Friday, October 18, 2002

Hamburg is a striking city

The invention of container shipping is one of the things that has changed the world most in the last 50 years. It did for the moving of physical goods what the invention of packet switching and the internet did for the moving of information. The flow through effect that it had on what our cities look like is reasonably widely understood by people who think about these things, but probably not so much by the general public. Basically, container shipping led to much bigger ships and the requirement that there be large amounts of machinery (generally enormous cranes) next to where the ships docked. This meant that many traditional ports (often a few miles up rivers and close to the middle of cities which had grown around the ports) were utterly useless for loading and unloading containers. This meant that the container ports had to be buit somewhere else, usually a few kilometres closer to the mouth of the same river. This meant that the traditional port areas of the cities became rundown, and in the last ten to twenty years these areas have provided areas for residential and office development near water. Hence we have London's docklands developments, huge areas of Sydney harbour foreshore becoming residential, ships no longer dock up the Avon River gorge in Bristol but instead dock in the Severn Estuary, and waterfront developments have occurred in the space left behind as ships have ceased docking in traditional locations in virtually every traditional port city in the world.

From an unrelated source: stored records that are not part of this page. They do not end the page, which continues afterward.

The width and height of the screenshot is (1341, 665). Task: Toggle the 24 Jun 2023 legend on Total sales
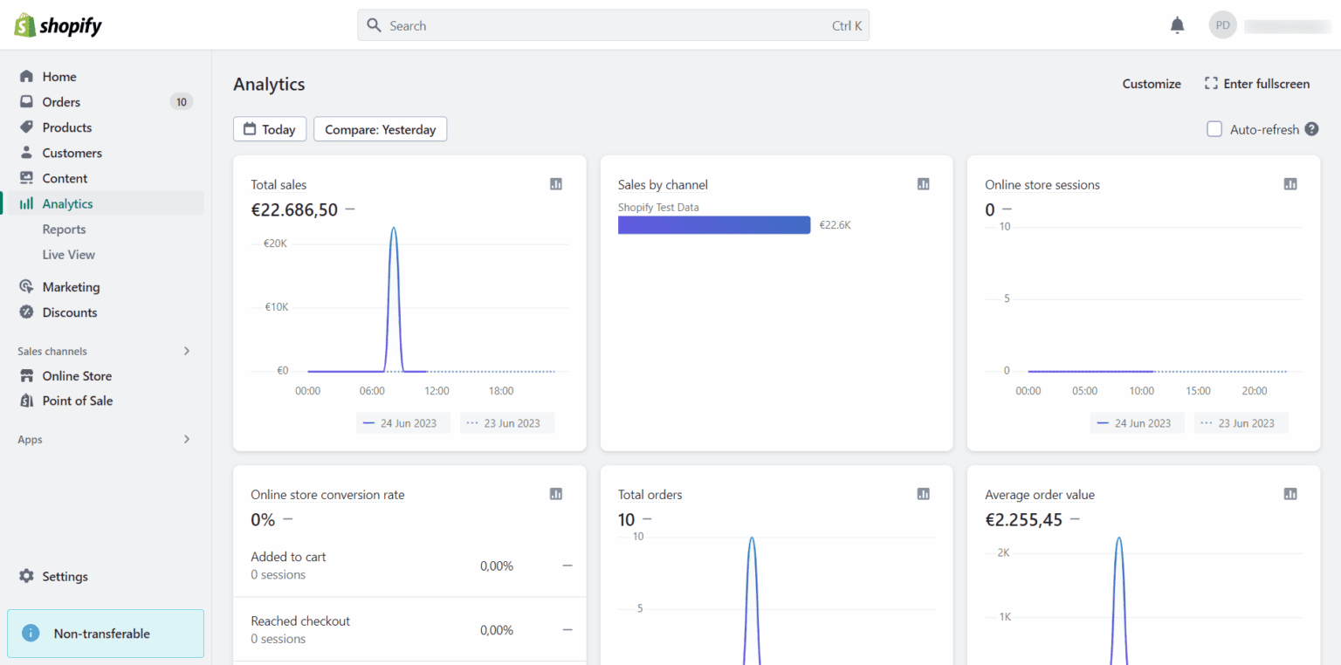tap(402, 423)
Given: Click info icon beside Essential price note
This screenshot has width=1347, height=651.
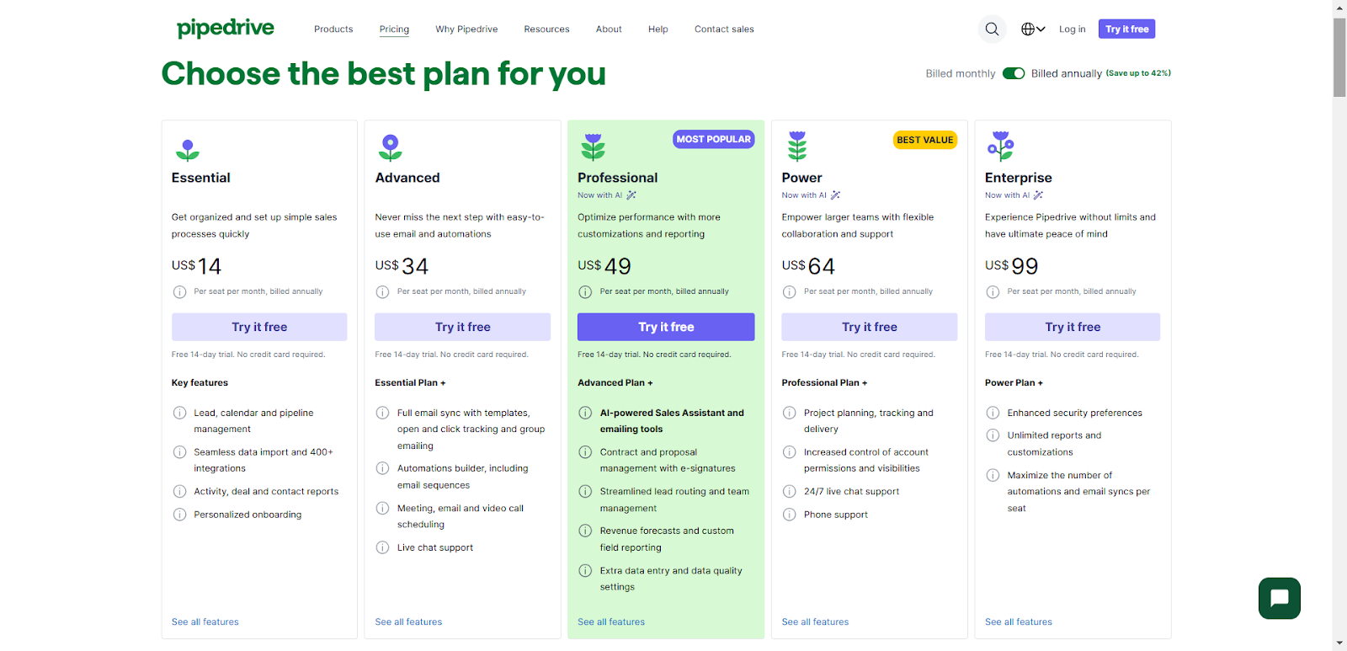Looking at the screenshot, I should tap(179, 292).
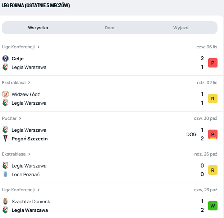Image resolution: width=224 pixels, height=218 pixels.
Task: Click the red P badge for Celje match
Action: [213, 63]

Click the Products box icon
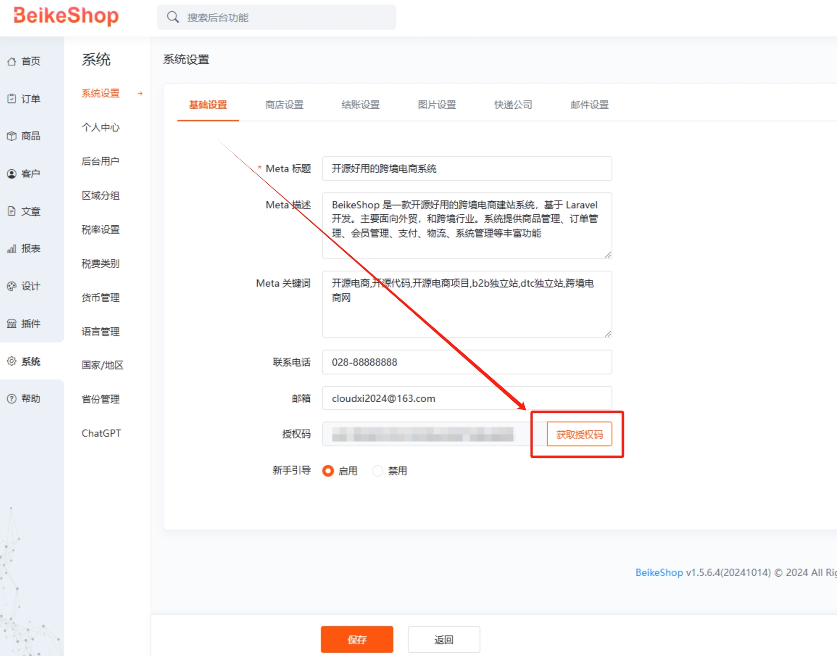click(x=12, y=136)
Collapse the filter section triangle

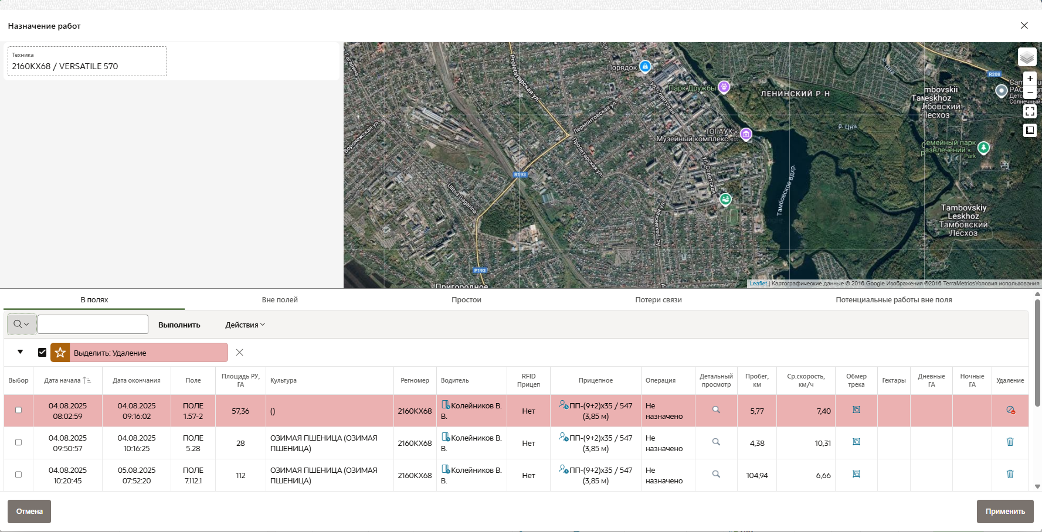[x=21, y=352]
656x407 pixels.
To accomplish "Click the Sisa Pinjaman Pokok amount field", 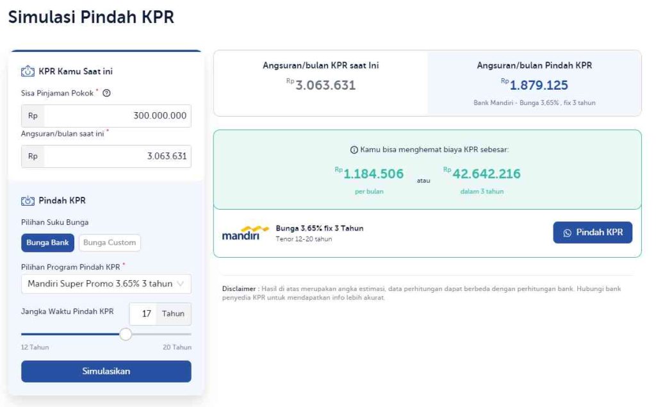I will click(x=115, y=116).
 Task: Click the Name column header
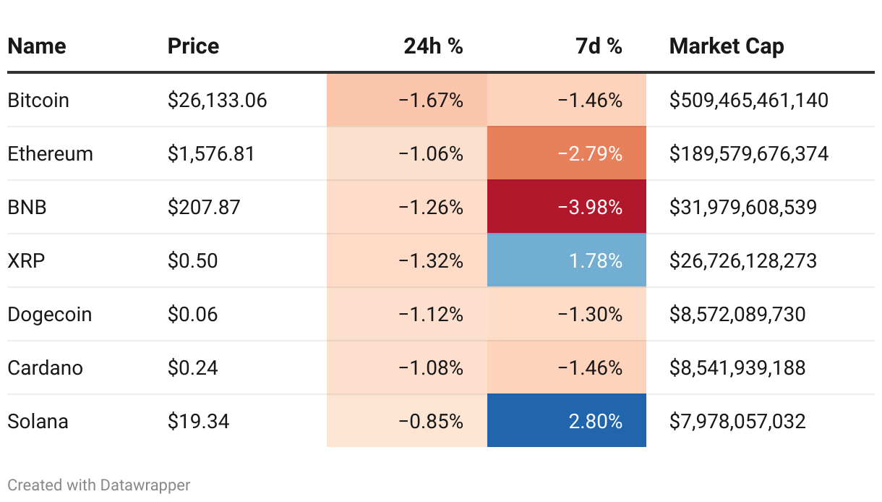point(37,46)

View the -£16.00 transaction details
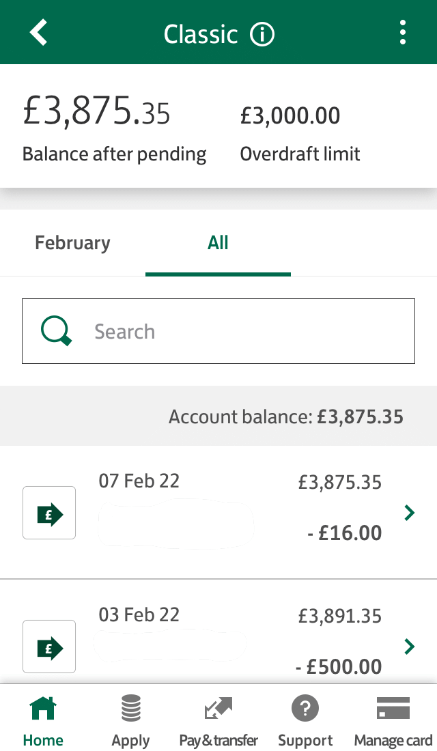(345, 533)
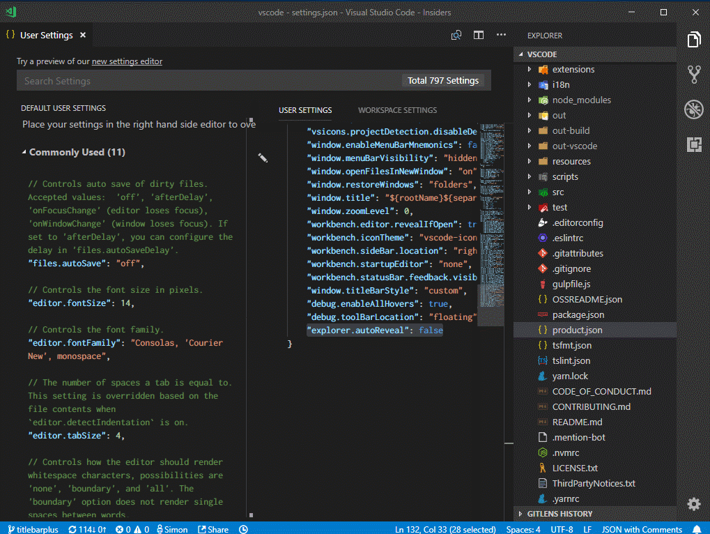Close the User Settings tab
The height and width of the screenshot is (534, 710).
(x=82, y=35)
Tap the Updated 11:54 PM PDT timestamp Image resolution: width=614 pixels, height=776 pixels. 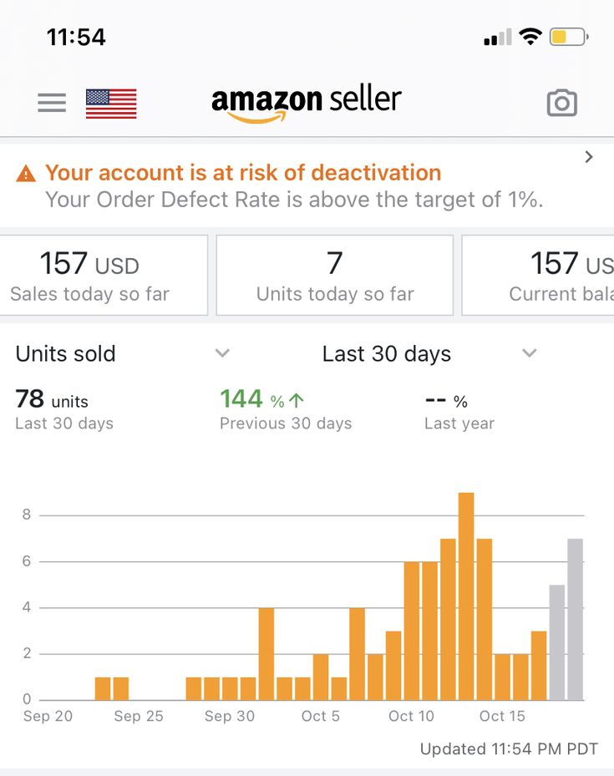(509, 748)
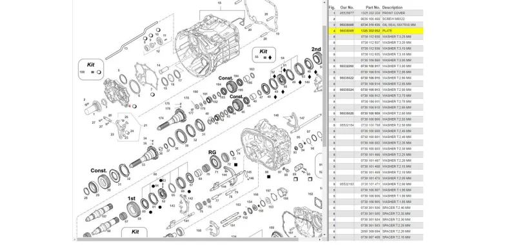Click the Fig. column header
The image size is (516, 245).
point(332,7)
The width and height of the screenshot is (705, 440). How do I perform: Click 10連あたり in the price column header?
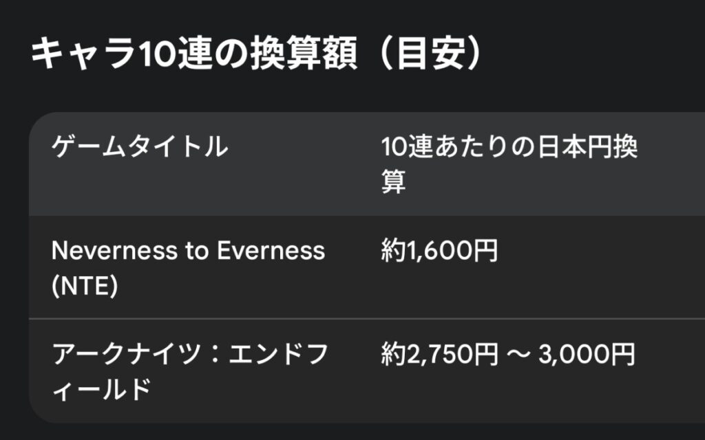coord(442,147)
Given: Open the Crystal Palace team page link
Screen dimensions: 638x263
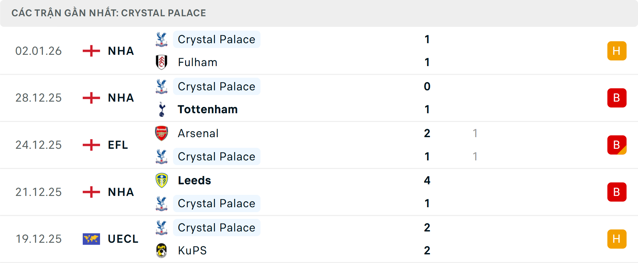Looking at the screenshot, I should [217, 39].
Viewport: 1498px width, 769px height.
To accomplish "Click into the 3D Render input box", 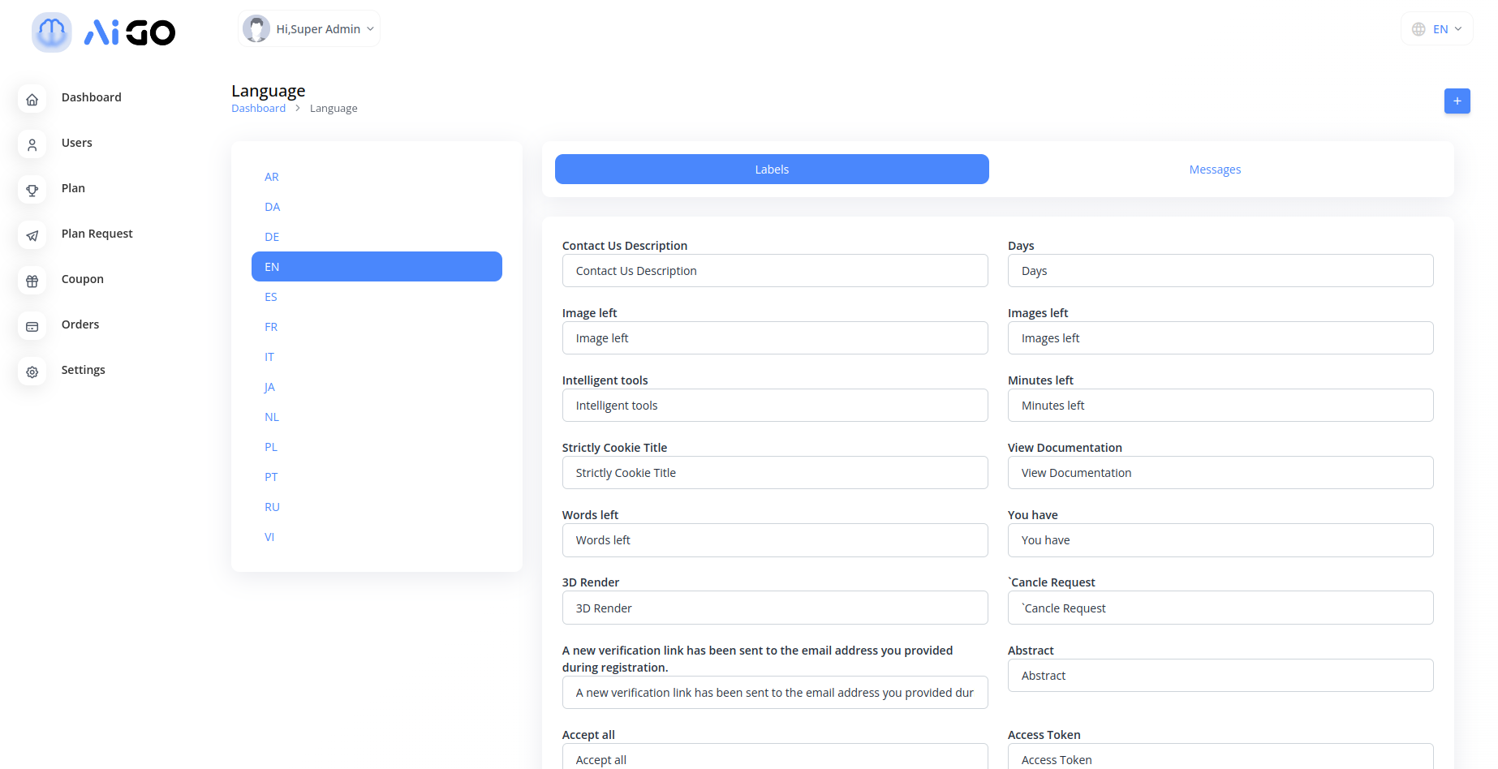I will pos(774,608).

Hamburg is an exception. For reasons of history, Hamburg was built by the side of the mighty Elbe river. Unusually, the city is next to a very deep and wide portion of the river. And, almost uniquely out of all the port cities I have seen, this has allowed the container Port to be built essentially next to the same water used for the traditional port. The container port is on the other side of the river to most of the city of Hamburg, but it is close and visible to the city itself. The port dominates the city.

Due to the non-departure of the port, there has been relatively little space for waterside redevelopment as there has been beside rivers in other ports. Warehouses are still used as warehouses, and so cannot be converted to housing. Some of the old docks can no longer be used as docks and are a little run down, and there are one or two areas which were clearly important in the past but no longer are. The container port appears slightly downstream from where the conventional port was, but only slightly. There has been some development in this area, but this has an interesting character, as it is built close to working port infrastructure. We have a theatre hosting a production of the stage version of The Lion King surrounded by port infrastructure. We have suburbs rather closer to the container port than is the case with container ports in other cities, and other associated infrastructure nearby too. (Most notably, there is a beautiful cable stayed bridge). We have one or two tourist attractions, but no large scale redevelopment. The port is still at the heart of Hamburg, and this is very unusual for a modern city.